Let $t$ denote the identity function and $1$ denote the constant function $t \mapsto 1$.

Theorem (Continuous functional calculus) Let T \in L(H) be self-adjoint. Then there exists exactly one map $\Phi: C(\sigma(T)) \rightarrow L(H)$ such that

$\Phi(t)=T, \Phi(1)=Id$
$\Phi$ is linear, $\Phi(fg)= \phi(f)\phi(g)$ and $\Phi( \overline{f})=\Phi(f)^*$
$\Phi$ is continuous

We call $\Phi$ the continuous functional calculus of $T$. We will write $f(T):=\Phi(f)$ for $f\in C(\sigma(T))$.

As mentioned at the beginning, I have no idea on how to approach a problem using (continuous) functional calculus. For example, I tried to find some exercise that should be solvable by using functional calculi, but I do not know how to approach those neither how to use functional calculus.

Here are some of the Problems I found:

Let $T \in L(H)$ be self-adjoint and $\lambda \in \mathbb{C} \setminus(\sigma(T))$. Then $d(\lambda, \sigma(T))=\lVert (T-\lambda Id)^{-1}\rVert^{-1}$
Let $T \in L(H)$ be self-adjoint and f \in C(\sigma(T)). Show that the following are equivalent: (i) $f(T)$ is a positive operator (ii) $f \geq 0$
If $T \in L(H)$ is a self-adjoint Operator, then there exist two positive operators $T_1,T_2 \in L(H)$ such that $T=T_1-T_2$ (Are $T_1$ and $T_2$ unique?)

I assume that I am missing some crucial idea or point, and that's the reason why I have no clue in how to approach the problems above.

Small Edit: My guess in approaching problems by using functional calculus is to define the function $\Phi$ (that is literally called continuous functional calculus of $T$) and then to try to use some denseness argument to get to the result. But how does one "find" $\Phi$. In the Theorem, it is stated that there exists (exactly one) $\Phi$, but not how to find it.

The set $R(T)$ is usually called the numerical range (where the range of $T$ would instead be the set $TH$). It is not necessarily closed, so it may not be compact even if it is bounded. Its closure is always compact. — Martin Argerami, Jun 03 '24 at 17:03

Martin Argerami · Answer 1 · 2024-06-04T03:07:41.773

My guess in approaching problems by using functional calculus is to define the function $\Phi$ (that is literally called continuous functional calculus of $T$) and then to try to use some denseness argument to get to the result. But how does one "find" $\Phi$. In the Theorem, it is stated that there exists (exactly one) $\Phi$, but not how to find it.
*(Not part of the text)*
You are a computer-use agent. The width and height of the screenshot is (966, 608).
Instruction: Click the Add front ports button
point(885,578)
This is not the approach. You don't have to find $\Phi$, and you don't even have to care about it. All that it matters is that it exists. The point of functional calculus is to do with operators things you can do with functions. A crucial fact is that $\Phi$ is a $*$-homomorphism, which in this case means that you have things like $(f+g)(T)=f(T)+g(T)$, $(fg)(T)=f(T)g(T)$.
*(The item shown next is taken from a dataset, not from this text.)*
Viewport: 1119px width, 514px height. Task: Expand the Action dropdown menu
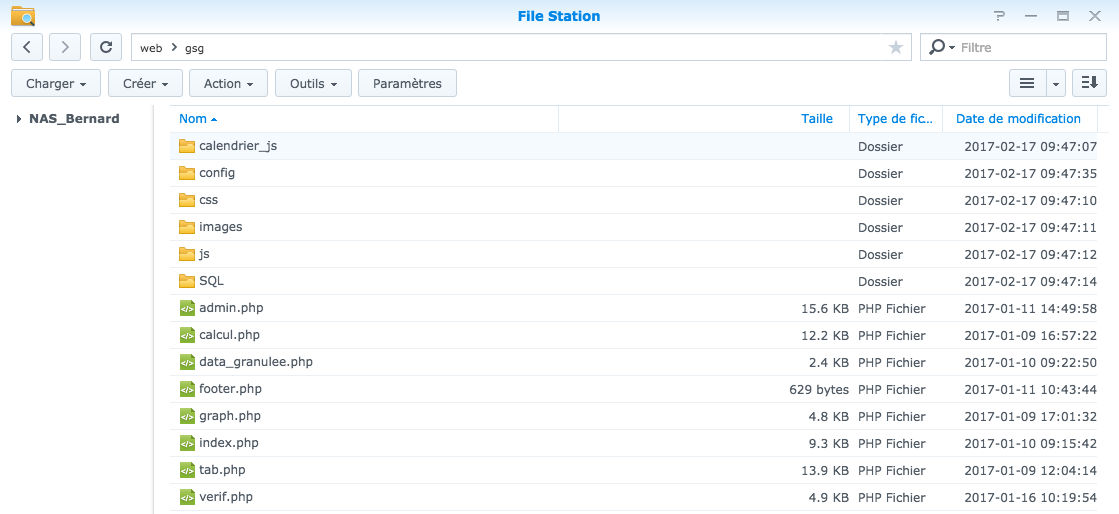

Also, because $\Phi$ is a $*$-isomorphism it is automatically continuous. From $\Phi(t)=T$ and being a $*$-homomorphism you get that $\Phi(p)=p(T)$ for any polynomial. And also, by the continuity, if $f=\lim p_n$ is a uniform limit of polynomials, then $$ f(T)=\Phi(f)=\lim_n\Phi(p_n)=\lim_np_n(T). $$

Let $T \in L(H)$ be self-adjoint and $f \in C(\sigma(T))$. Show that the following are equivalent: (i) $f(T)$ is a positive operator (ii) $f \geq 0$

Suppose that $f\geq0$. From property 2 of $\Phi$, you know that if $f$ is real then $f(T)$ is selfadjoint. So $f(T)$ is selfadjoint. Because $\Phi$ is a $*$-isomorphism between $C^*(T)$ and $C(\sigma(T))$, you have that $\sigma(f(T))=\sigma(f)=f(\sigma(T))$ (this is known as the Spectral Mapping Theorem). Then $f(T)$ is positive. Now suppose that $f(t)<0$ for some $t\in\sigma(T)$. As $f(t)\in f(\sigma(T))=\sigma(f(T))$, the spectrum of $f(T)$ contains a negative point and so $f(T)$ is not positive.

If $T \in L(H)$ is a self-adjoint Operator, then there exist two positive operators $T_1,T_2 \in L(H)$ such that $T=T_1-T_2$ (Are $T_1$ and $T_2$ unique?)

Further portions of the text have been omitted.